Getting Started#

To leverage RDMA with ATS for high performance compute, the following steps are outlined within this guide:

Configure NVIDIA ConnectX-6 Dx for RoCE
Enable ATS on VMware ESXi and Virtual Machines
Enable ATS on NVIDIA Connect X-6 DX NIC
Configure NUMA Affinity
Creating Docker File for Multi-Node Training
Setup Keyless Entry between VM’s on the multi-node cluster
Run Sample ResNet-50 Multi-Node Training

Configure NVIDIA ConnectX-6 Dx NIC and Spectrum switch for RoCE#

To leverage RoCE, the NVIDIA ConnectX-6 Dx NIC must run RoCE over a loss network in DSCP-based QoS mode. The following knowledge Article is a helpful resource for applying this configuration: https://community.mellanox.com/s/article/lossless-roce-configuration-for-mlnx-os-switches-in-dscp-based-qos-mode

For this guide, we will reference configuration steps within the Knowledge Article for version 3.8.2008 and above.

Run the following commands on the NVIDIA switch:
switch (config) # roce
Note

The RoCE feature has been Automated so that all that is needed to run RoCE on lossless fabric is running the roce command.

Create an isolated vLAN and place the NVIDIA ConnectX NICs into the created vLAN as access ports.
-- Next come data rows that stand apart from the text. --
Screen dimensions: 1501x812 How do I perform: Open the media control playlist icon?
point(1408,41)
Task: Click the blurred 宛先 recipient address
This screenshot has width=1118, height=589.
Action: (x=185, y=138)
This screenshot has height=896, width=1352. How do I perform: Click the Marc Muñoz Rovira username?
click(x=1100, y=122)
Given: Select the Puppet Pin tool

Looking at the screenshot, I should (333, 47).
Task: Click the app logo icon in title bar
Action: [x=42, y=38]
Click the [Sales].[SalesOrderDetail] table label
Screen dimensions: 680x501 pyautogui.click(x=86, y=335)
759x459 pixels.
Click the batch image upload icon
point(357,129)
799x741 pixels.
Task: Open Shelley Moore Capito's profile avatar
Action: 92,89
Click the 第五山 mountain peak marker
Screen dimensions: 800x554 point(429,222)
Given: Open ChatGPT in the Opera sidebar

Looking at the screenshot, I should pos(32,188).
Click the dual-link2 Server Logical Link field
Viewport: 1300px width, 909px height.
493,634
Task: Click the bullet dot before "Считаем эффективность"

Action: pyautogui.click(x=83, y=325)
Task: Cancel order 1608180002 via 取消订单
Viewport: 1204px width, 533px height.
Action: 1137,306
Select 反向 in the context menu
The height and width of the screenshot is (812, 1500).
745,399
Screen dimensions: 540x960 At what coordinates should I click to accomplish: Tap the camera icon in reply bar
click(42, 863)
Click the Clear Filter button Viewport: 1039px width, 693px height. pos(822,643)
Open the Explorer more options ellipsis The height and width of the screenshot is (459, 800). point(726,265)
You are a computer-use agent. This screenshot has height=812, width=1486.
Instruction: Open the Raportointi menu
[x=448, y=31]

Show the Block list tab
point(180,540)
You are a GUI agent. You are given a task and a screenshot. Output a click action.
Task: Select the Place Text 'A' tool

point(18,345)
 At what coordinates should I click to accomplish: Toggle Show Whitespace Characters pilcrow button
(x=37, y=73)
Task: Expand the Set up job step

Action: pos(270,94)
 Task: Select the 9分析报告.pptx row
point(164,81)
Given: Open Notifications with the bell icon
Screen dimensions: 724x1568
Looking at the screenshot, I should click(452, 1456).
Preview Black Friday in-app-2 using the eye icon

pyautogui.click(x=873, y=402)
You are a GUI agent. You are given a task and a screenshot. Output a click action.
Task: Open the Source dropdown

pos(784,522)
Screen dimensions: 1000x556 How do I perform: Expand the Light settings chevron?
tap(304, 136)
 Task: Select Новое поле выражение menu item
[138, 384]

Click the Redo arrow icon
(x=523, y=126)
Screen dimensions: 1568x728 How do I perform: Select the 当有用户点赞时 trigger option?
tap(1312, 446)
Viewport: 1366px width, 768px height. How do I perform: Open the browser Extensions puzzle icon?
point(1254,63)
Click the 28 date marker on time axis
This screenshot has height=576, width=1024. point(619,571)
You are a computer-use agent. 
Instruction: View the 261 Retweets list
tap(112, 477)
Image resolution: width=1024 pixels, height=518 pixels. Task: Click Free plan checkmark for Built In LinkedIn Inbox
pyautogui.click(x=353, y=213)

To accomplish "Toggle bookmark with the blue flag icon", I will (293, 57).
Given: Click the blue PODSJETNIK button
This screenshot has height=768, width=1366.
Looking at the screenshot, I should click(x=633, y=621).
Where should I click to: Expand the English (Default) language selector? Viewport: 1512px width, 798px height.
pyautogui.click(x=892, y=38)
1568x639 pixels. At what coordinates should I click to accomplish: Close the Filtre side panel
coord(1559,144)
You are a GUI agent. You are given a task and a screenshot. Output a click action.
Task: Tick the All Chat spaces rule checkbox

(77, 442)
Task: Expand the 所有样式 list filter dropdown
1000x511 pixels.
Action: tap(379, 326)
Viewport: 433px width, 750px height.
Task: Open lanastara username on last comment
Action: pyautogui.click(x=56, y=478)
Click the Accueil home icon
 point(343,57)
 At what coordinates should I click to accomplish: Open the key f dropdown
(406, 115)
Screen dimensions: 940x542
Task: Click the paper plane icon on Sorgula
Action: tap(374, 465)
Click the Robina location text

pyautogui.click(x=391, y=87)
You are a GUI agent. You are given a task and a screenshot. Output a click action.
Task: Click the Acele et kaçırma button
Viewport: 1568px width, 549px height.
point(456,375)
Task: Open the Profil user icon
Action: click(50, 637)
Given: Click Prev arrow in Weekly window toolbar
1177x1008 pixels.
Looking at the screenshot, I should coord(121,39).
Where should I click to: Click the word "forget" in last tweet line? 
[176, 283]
The four servers connected into switch ports 1/1 - 1/4.

switch (config) # interface vlan 111
switch (config vlan 111) # exit
switch (config) # interface ethernet 1/1-1/4 switchport access vlan 111

Set the MTU to 9216 on the interfaces (on versions below 3.9.2110, the switch’s default MTU is 1500).

switch (config) # interface ethernet 1/1-1/4 shutdown
switch (config) # interface ethernet 1/1-1/4 mtu 9216
switch (config) # interface ethernet 1/1-1/4 no shutdown

Optional, if you are running Cumulus Linux, follow these instructions to enable RoCE: https://docs.cumulusnetworks.com/cumulus-linux-42/Network-Solutions/RDMA-over-Converged-Ethernet-RoCE/.

Enable ATS on VMware ESXi and VMs#

To enable Peer-2-Peer (P2P) with high performance, we will enable ATS by updating the VMKernel and then the VM configuration.

Update the VMKernel for Peer-2-Peer (P2P).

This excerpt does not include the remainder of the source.